Stored records -
# # # # # # #

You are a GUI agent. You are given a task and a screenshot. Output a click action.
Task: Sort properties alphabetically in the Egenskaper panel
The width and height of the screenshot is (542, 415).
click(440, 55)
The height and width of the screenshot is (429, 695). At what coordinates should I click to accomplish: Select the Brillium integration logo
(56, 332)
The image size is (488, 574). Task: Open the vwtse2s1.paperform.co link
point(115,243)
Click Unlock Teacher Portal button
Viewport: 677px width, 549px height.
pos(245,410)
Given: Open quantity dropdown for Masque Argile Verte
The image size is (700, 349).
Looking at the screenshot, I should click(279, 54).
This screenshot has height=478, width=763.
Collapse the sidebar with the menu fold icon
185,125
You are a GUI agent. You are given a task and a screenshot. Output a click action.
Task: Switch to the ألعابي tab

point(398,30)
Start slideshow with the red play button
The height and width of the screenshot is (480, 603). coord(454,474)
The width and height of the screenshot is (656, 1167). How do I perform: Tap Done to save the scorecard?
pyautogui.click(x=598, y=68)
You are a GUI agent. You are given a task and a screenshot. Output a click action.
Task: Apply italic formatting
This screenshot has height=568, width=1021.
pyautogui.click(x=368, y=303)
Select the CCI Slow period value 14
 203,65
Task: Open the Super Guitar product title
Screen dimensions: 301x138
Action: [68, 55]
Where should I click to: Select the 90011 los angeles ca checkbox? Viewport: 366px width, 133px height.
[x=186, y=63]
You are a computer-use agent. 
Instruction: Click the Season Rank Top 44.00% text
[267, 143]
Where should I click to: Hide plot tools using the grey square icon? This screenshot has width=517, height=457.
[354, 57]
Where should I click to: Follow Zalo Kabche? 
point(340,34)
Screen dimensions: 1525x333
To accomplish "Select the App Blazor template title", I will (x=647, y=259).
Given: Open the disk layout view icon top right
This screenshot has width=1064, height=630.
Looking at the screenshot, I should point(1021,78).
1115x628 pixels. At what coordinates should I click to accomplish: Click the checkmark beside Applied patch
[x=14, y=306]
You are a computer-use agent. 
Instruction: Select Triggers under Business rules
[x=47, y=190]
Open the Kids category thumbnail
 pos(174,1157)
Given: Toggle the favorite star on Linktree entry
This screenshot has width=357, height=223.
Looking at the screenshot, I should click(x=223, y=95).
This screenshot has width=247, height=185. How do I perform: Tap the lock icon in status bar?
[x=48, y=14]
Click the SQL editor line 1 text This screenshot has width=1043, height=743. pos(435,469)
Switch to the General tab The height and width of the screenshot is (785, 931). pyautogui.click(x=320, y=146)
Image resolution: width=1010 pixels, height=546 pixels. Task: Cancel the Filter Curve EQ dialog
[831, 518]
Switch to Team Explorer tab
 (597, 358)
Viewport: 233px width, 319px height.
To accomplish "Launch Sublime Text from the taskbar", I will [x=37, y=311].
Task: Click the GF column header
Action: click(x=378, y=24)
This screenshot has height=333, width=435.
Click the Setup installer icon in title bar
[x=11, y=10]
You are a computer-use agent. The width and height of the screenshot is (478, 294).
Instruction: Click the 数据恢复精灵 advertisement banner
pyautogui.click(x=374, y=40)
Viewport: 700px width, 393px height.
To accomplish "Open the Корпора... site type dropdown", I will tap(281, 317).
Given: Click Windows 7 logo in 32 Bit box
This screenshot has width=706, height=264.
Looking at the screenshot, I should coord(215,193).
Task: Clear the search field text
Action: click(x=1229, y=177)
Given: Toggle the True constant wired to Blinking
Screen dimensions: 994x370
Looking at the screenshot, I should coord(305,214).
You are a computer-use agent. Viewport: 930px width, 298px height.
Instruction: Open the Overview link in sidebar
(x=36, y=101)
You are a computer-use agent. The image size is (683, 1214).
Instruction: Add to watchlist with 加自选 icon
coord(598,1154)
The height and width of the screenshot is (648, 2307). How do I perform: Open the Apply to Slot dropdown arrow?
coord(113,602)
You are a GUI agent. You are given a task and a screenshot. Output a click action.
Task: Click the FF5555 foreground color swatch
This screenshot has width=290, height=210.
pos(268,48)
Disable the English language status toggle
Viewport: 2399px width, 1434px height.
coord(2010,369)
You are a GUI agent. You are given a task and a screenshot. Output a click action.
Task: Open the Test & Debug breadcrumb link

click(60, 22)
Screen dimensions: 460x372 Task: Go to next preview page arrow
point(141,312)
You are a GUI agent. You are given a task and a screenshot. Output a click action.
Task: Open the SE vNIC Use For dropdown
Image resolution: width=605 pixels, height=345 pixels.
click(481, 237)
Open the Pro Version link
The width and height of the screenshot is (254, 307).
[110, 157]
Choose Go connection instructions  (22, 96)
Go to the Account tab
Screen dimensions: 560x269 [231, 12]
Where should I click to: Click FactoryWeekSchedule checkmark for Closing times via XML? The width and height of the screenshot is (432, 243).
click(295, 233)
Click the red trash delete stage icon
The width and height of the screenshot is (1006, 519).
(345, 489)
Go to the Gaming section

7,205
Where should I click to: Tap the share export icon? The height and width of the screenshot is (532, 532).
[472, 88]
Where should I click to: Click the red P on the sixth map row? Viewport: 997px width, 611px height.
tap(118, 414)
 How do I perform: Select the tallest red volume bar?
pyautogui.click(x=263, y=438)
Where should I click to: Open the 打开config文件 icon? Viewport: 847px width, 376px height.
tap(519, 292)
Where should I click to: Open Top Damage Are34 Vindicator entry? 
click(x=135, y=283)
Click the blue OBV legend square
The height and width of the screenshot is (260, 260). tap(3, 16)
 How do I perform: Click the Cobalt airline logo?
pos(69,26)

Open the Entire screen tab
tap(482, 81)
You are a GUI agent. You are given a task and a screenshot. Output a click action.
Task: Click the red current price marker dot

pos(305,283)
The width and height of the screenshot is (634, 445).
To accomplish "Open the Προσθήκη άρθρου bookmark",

# # # # # # #

PROBLEM REQUIREMENTS - Start with the line above that contains "1115x628 pixels. At" and stop after the line that contains "Click the SQL". Output those lines exactly, and only those.

OUTPUT FOR THIS EXERCISE -
1115x628 pixels. At what coordinates should I click to accomplish: Click the checkmark beside Applied patch
[x=14, y=306]
You are a computer-use agent. 
Instruction: Select Triggers under Business rules
[x=47, y=190]
Open the Kids category thumbnail
 pos(174,1157)
Given: Toggle the favorite star on Linktree entry
This screenshot has width=357, height=223.
Looking at the screenshot, I should click(x=223, y=95).
This screenshot has width=247, height=185. How do I perform: Tap the lock icon in status bar?
[x=48, y=14]
Click the SQL editor line 1 text This screenshot has width=1043, height=743. pos(435,469)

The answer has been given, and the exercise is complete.